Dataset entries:
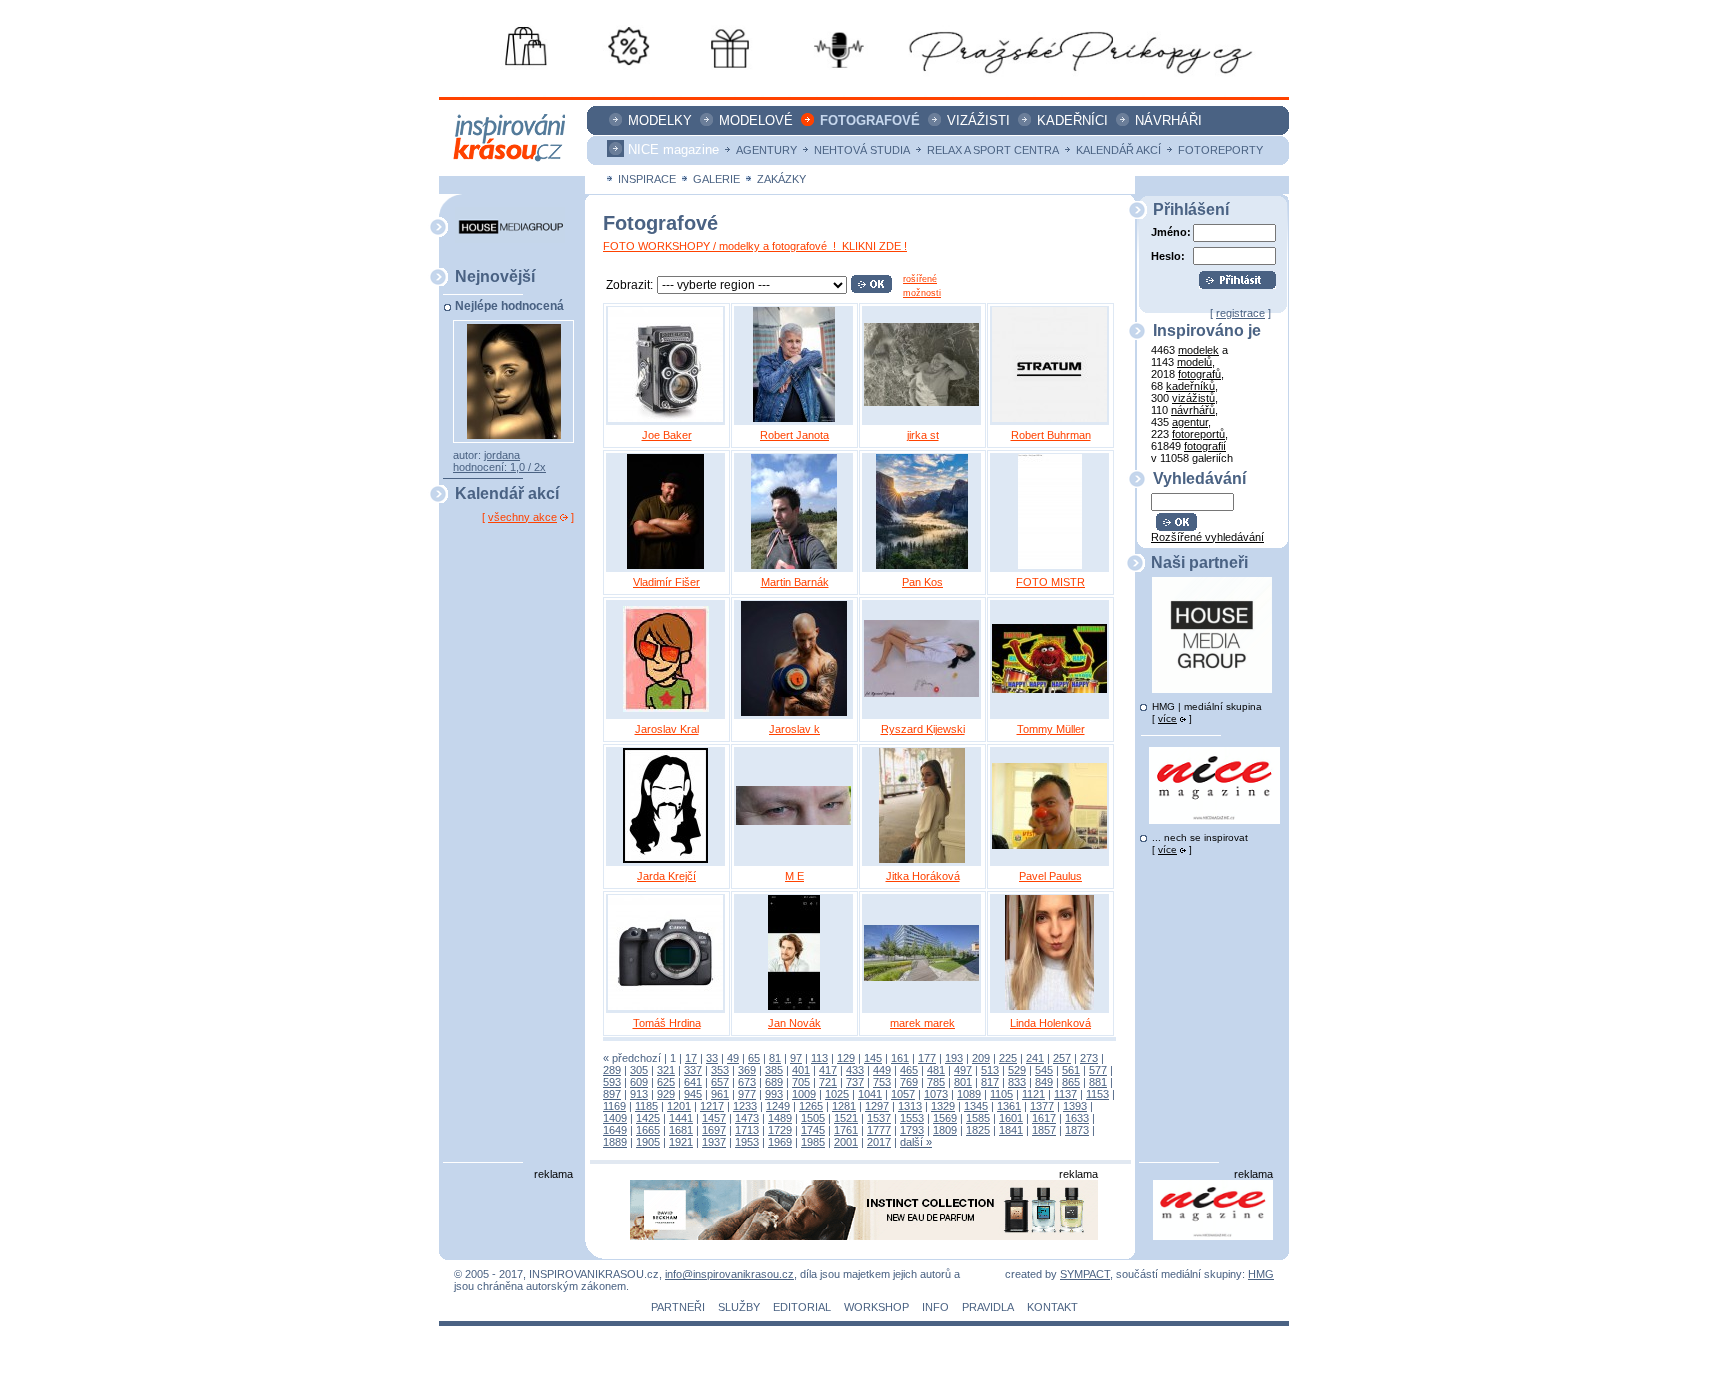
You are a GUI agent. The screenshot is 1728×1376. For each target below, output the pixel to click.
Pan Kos (922, 582)
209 (981, 1058)
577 (1098, 1070)
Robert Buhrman (1051, 435)
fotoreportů (1198, 434)
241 (1035, 1058)
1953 (747, 1142)
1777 (879, 1130)
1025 (837, 1094)
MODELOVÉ (756, 120)
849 (1044, 1082)
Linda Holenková (1050, 1023)
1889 (615, 1142)
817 (990, 1082)
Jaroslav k (794, 729)
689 (774, 1082)
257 (1062, 1058)
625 (666, 1082)
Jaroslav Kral (667, 729)
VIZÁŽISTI (978, 120)
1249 (778, 1106)
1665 (648, 1130)
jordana (502, 455)
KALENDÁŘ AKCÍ (1118, 150)
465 (909, 1070)
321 (666, 1070)
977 (747, 1094)
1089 (969, 1094)
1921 (681, 1142)
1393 (1075, 1106)
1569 (945, 1118)
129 (846, 1058)
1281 (844, 1106)
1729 (780, 1130)
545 (1044, 1070)
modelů (1194, 362)
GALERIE (716, 179)
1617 (1044, 1118)
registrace (1240, 313)
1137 (1065, 1094)
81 (775, 1058)
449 (882, 1070)
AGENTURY (766, 150)
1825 (978, 1130)
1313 (910, 1106)
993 (774, 1094)
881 (1098, 1082)
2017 (879, 1142)
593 (612, 1082)
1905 (648, 1142)
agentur (1190, 422)
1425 (648, 1118)
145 (873, 1058)
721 (828, 1082)
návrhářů (1193, 410)
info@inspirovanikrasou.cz (729, 1274)
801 (963, 1082)
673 (747, 1082)
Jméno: (1171, 232)
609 (639, 1082)
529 (1017, 1070)
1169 (614, 1106)
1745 (813, 1130)
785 (936, 1082)
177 (927, 1058)
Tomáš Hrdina (667, 1023)
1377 (1042, 1106)
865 (1071, 1082)
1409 (615, 1118)
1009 (804, 1094)
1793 (912, 1130)
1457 (714, 1118)
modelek (1198, 350)
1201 (679, 1106)
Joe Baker (667, 435)
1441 (681, 1118)
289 (612, 1070)
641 (693, 1082)
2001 (846, 1142)
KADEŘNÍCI (1072, 120)
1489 (780, 1118)
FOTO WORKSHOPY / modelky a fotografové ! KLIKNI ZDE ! (755, 246)
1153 (1097, 1094)
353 (720, 1070)
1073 (936, 1094)
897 (612, 1094)
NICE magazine (673, 149)
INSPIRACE (647, 179)
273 (1089, 1058)
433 (855, 1070)
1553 (912, 1118)
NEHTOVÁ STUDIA (862, 150)
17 (691, 1058)
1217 (712, 1106)
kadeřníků (1190, 386)
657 (720, 1082)
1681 (681, 1130)
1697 (714, 1130)
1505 (813, 1118)
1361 (1009, 1106)
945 (693, 1094)
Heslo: (1168, 255)
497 (963, 1070)
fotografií (1205, 446)
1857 (1044, 1130)
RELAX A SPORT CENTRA (993, 150)
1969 (780, 1142)
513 (990, 1070)
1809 (945, 1130)
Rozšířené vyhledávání (1207, 537)
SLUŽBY (739, 1307)
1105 (1001, 1094)
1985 (813, 1142)
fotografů (1199, 374)
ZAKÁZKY (781, 179)
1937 (714, 1142)
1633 (1077, 1118)
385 (774, 1070)
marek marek (922, 1023)
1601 (1011, 1118)
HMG (1261, 1274)
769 (909, 1082)
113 (819, 1058)
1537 (879, 1118)
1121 (1033, 1094)
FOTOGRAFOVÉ (870, 120)
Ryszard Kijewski (923, 729)
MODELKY (660, 120)
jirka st (923, 435)
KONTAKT (1052, 1307)
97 (796, 1058)
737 (855, 1082)
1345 (976, 1106)
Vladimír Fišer (666, 582)
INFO (935, 1307)
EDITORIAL (802, 1307)
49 (733, 1058)
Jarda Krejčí (666, 876)
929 (666, 1094)
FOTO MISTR (1050, 582)
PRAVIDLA (988, 1307)
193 (954, 1058)
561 (1071, 1070)
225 (1008, 1058)
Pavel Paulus (1050, 876)
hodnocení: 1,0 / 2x (499, 467)
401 (801, 1070)
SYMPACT (1085, 1274)
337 (693, 1070)
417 (828, 1070)
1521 (846, 1118)
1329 (943, 1106)
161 (900, 1058)
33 (712, 1058)
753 (882, 1082)
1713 (747, 1130)
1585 (978, 1118)
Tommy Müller (1051, 729)
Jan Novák (794, 1023)
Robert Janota (794, 435)
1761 (846, 1130)
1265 (811, 1106)
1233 (745, 1106)
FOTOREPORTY (1220, 150)
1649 (615, 1130)
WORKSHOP (876, 1307)
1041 (870, 1094)
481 (936, 1070)
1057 (903, 1094)
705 (801, 1082)
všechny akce (522, 517)
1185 (646, 1106)
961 (720, 1094)
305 (639, 1070)
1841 (1011, 1130)
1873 (1077, 1130)
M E (794, 876)
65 (754, 1058)
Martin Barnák (795, 582)
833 (1017, 1082)
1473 (747, 1118)
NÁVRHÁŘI (1168, 120)
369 (747, 1070)
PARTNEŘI (678, 1307)
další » (916, 1142)
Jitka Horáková (923, 876)
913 (639, 1094)
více (1167, 718)
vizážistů (1193, 398)
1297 (877, 1106)
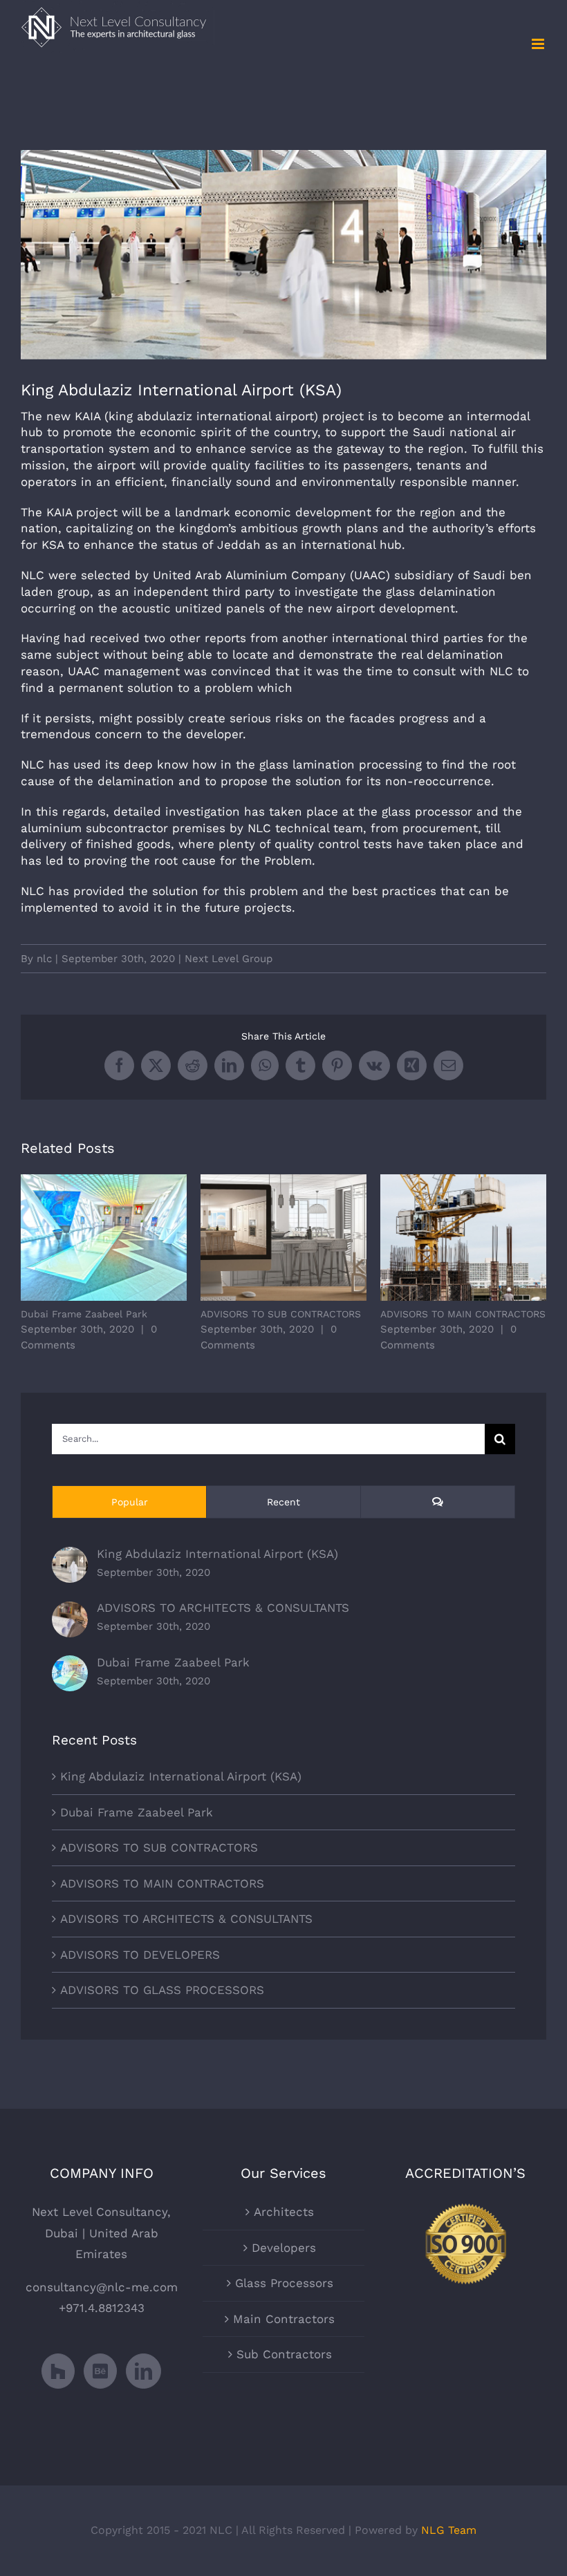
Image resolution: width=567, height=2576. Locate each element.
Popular (129, 1501)
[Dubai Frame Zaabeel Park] (70, 1666)
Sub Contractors (284, 2354)
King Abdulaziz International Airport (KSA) (217, 1554)
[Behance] (100, 2371)
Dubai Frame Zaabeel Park (104, 1237)
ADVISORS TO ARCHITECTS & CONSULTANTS (223, 1608)
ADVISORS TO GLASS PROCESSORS (162, 1990)
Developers (284, 2248)
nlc (44, 958)
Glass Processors (284, 2283)
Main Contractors (284, 2319)
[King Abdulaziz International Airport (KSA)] (70, 1557)
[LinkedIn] (143, 2371)
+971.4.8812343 (102, 2308)
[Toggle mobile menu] (539, 44)
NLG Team (448, 2530)
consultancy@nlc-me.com (102, 2287)
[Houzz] (58, 2371)
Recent (283, 1501)
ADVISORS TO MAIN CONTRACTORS (463, 1237)
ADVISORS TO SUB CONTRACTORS (283, 1237)
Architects (284, 2212)
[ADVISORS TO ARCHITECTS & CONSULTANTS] (70, 1612)
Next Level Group (228, 958)
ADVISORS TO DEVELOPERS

#### The task:
What is needed is an exact copy of all the records, minus any pictures.

#### Your response:
You are a GUI agent. The screenshot is 1728×1376. For each target below, output the pixel to click.
Pan Kos (922, 582)
209 (981, 1058)
577 (1098, 1070)
Robert Buhrman (1051, 435)
fotoreportů (1198, 434)
241 (1035, 1058)
1953 (747, 1142)
1777 (879, 1130)
1025 (837, 1094)
MODELOVÉ (756, 120)
849 (1044, 1082)
Linda Holenková (1050, 1023)
1889 (615, 1142)
817 (990, 1082)
Jaroslav k (794, 729)
689 (774, 1082)
257 (1062, 1058)
625 (666, 1082)
Jaroslav Kral (667, 729)
VIZÁŽISTI (978, 120)
1249 (778, 1106)
1665 (648, 1130)
jordana (502, 455)
KALENDÁŘ AKCÍ (1118, 150)
465 (909, 1070)
321 (666, 1070)
977 (747, 1094)
1089 (969, 1094)
1921 (681, 1142)
1393 (1075, 1106)
1569 (945, 1118)
129 (846, 1058)
1281 (844, 1106)
1729 (780, 1130)
545 (1044, 1070)
modelů (1194, 362)
GALERIE (716, 179)
1617 (1044, 1118)
registrace (1240, 313)
1137 (1065, 1094)
81 (775, 1058)
449 (882, 1070)
AGENTURY (766, 150)
1825 (978, 1130)
1313 (910, 1106)
993 (774, 1094)
881 (1098, 1082)
2017 (879, 1142)
593 (612, 1082)
1905 (648, 1142)
agentur (1190, 422)
1425 (648, 1118)
145 (873, 1058)
721 (828, 1082)
návrhářů (1193, 410)
info@inspirovanikrasou.cz (729, 1274)
801 (963, 1082)
673 (747, 1082)
Jméno: (1171, 232)
609 (639, 1082)
529 (1017, 1070)
1169 (614, 1106)
1745 (813, 1130)
785 (936, 1082)
177 (927, 1058)
Tomáš Hrdina (667, 1023)
1377 (1042, 1106)
865 (1071, 1082)
1409 (615, 1118)
1009 (804, 1094)
1793 (912, 1130)
1457 (714, 1118)
modelek (1198, 350)
1201 (679, 1106)
Joe Baker (667, 435)
1441 (681, 1118)
289 (612, 1070)
641 (693, 1082)
2001 (846, 1142)
KADEŘNÍCI (1072, 120)
1489 (780, 1118)
FOTO WORKSHOPY / modelky a fotografové ! KLIKNI ZDE ! (755, 246)
1153 (1097, 1094)
353 (720, 1070)
1073 (936, 1094)
897 (612, 1094)
NICE magazine (673, 149)
INSPIRACE (647, 179)
273 (1089, 1058)
433 (855, 1070)
1553 (912, 1118)
NEHTOVÁ STUDIA (862, 150)
17 (691, 1058)
1217 (712, 1106)
kadeřníků (1190, 386)
657 (720, 1082)
1681 (681, 1130)
1697 (714, 1130)
1505 (813, 1118)
1361 (1009, 1106)
945 (693, 1094)
Heslo: (1168, 255)
497 (963, 1070)
fotografií (1205, 446)
1857 (1044, 1130)
RELAX A SPORT CENTRA (993, 150)
1969 (780, 1142)
513 (990, 1070)
1809 (945, 1130)
Rozšířené vyhledávání (1207, 537)
SLUŽBY (739, 1307)
1105 (1001, 1094)
1985 (813, 1142)
fotografů (1199, 374)
ZAKÁZKY (781, 179)
1937 (714, 1142)
1633 (1077, 1118)
385 (774, 1070)
marek marek (922, 1023)
1601 (1011, 1118)
HMG (1261, 1274)
769 (909, 1082)
113 (819, 1058)
1537 (879, 1118)
1121 (1033, 1094)
FOTOGRAFOVÉ (870, 120)
Ryszard Kijewski (923, 729)
MODELKY (660, 120)
jirka st (923, 435)
KONTAKT (1052, 1307)
97 (796, 1058)
737 (855, 1082)
1345 (976, 1106)
Vladimír Fišer (666, 582)
INFO (935, 1307)
EDITORIAL (802, 1307)
49 (733, 1058)
Jarda Krejčí (666, 876)
929 (666, 1094)
FOTO MISTR (1050, 582)
PRAVIDLA (988, 1307)
193 (954, 1058)
561 (1071, 1070)
225 (1008, 1058)
Pavel Paulus (1050, 876)
hodnocení: 1,0 / 2x (499, 467)
401 (801, 1070)
SYMPACT (1085, 1274)
337 (693, 1070)
417 (828, 1070)
1521 (846, 1118)
1329 (943, 1106)
161 (900, 1058)
33 (712, 1058)
753 (882, 1082)
1713 (747, 1130)
1585 (978, 1118)
Tommy Müller (1051, 729)
Jan Novák (794, 1023)
Robert Janota (794, 435)
1761 (846, 1130)
1265 (811, 1106)
1233 (745, 1106)
FOTOREPORTY (1220, 150)
1649 (615, 1130)
WORKSHOP (876, 1307)
1041 (870, 1094)
481 (936, 1070)
1057 (903, 1094)
705 (801, 1082)
všechny akce (522, 517)
1185 (646, 1106)
961 (720, 1094)
305 (639, 1070)
1841 (1011, 1130)
1873 (1077, 1130)
M E (794, 876)
65 (754, 1058)
Martin Barnák (795, 582)
833 (1017, 1082)
1473 (747, 1118)
NÁVRHÁŘI (1168, 120)
369 (747, 1070)
PARTNEŘI (678, 1307)
další » (916, 1142)
Jitka Horáková (923, 876)
913 (639, 1094)
více (1167, 718)
vizážistů (1193, 398)
1297 (877, 1106)
Image resolution: width=567, height=2576. Locate each element.
Popular (129, 1501)
[Dubai Frame Zaabeel Park] (70, 1666)
Sub Contractors (284, 2354)
King Abdulaziz International Airport (KSA) (217, 1554)
[Behance] (100, 2371)
Dubai Frame Zaabeel Park (104, 1237)
ADVISORS TO ARCHITECTS & CONSULTANTS (223, 1608)
ADVISORS TO GLASS PROCESSORS (162, 1990)
Developers (284, 2248)
nlc (44, 958)
Glass Processors (284, 2283)
Main Contractors (284, 2319)
[King Abdulaziz International Airport (KSA)] (70, 1557)
[LinkedIn] (143, 2371)
+971.4.8812343 (102, 2308)
[Toggle mobile menu] (539, 44)
NLG Team (448, 2530)
consultancy@nlc-me.com (102, 2287)
[Houzz] (58, 2371)
Recent (283, 1501)
ADVISORS TO MAIN CONTRACTORS (463, 1237)
ADVISORS TO SUB CONTRACTORS (283, 1237)
Architects (284, 2212)
[ADVISORS TO ARCHITECTS & CONSULTANTS] (70, 1612)
Next Level Group (228, 958)
ADVISORS TO DEVELOPERS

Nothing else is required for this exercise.